Pendulum Period Calculator

T = 2π √(L/g)

Calculate the period of a simple pendulum from its length. T = 2π√(L/g) — valid for small angles.

Calculate

Pendulum length L (m)

Gravitational acceleration g (m/s²)

Enter values above to calculate

How it calculates

Ensure L is in metres and g in m/s²

Compute: T = 2π × √(L/g)

Result in seconds

Formula

T = 2π √(L/g)

Variable Table

Symbol	Quantity	SI Unit
T	Period	s
L	Pendulum length	m
g	Gravitational acceleration	m/s²
f	Frequency = 1/T	Hz

→ Simple Harmonic Motion article

How to Use This Calculator

This pendulum period calculator is built for quick physics checks and worked-problem review. Enter values in the units shown beside each input, then compare the result with the formula and variable table before using it in a longer solution. The calculator does the arithmetic, but the physics still depends on choosing a model that matches the situation.

Start by identifying the system, the known quantities, and the quantity you want to find. If a value is given in a non-SI unit, convert it before substitution. A correct numerical answer with mixed units can still be physically wrong, especially when squared units, inverse seconds, charges, temperatures, or distances are involved.

Assumptions and Limits

The formula T = 2π √(L/g) is a model, not a universal description of every possible case. It assumes the quantities in the variable table are the relevant quantities for the problem and that hidden effects are either negligible or already included in the inputs. If friction, drag, relativistic speeds, changing fields, non-constant temperature, or geometry-specific effects matter, check whether a more complete model is needed.

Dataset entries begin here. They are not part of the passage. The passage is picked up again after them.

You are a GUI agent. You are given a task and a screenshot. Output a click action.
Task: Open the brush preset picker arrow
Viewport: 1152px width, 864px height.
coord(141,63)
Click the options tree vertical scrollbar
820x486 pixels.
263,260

Use the result as a magnitude and units check. Ask whether the answer has the right sign, whether it grows or shrinks when an input changes, and whether the limiting cases make sense. Setting an input to zero, doubling a quantity, or using a very large value is often enough to catch a formula choice or unit mistake before it reaches a final answer.

Worked Example

Find the period of a 1.0 m pendulum on Earth (g = 9.81 m/s²).

Step 1: T = 2π √(L/g)

Step 2: T = 2π √(1.0/9.81)

Step 3: T = 2π × 0.3193

Answer: T ≈ 2.007 s (the "seconds pendulum")

Common Mistakes

The formula assumes small angles (< ~15°). Larger angles give longer periods
Period is independent of mass — a heavier bob has the same period
On the Moon (g = 1.62 m/s²), the period is √(9.81/1.62) ≈ 2.46× longer

SHM Classical Mechanics Hooke's Law Calc

Frequently Asked Questions

Why is the period independent of amplitude?

For small angles, the restoring force is approximately linear in displacement, making the oscillation isochronous. This breaks down for large amplitudes.

How does period depend on length?

T ∝ √L. Quadrupling length doubles the period.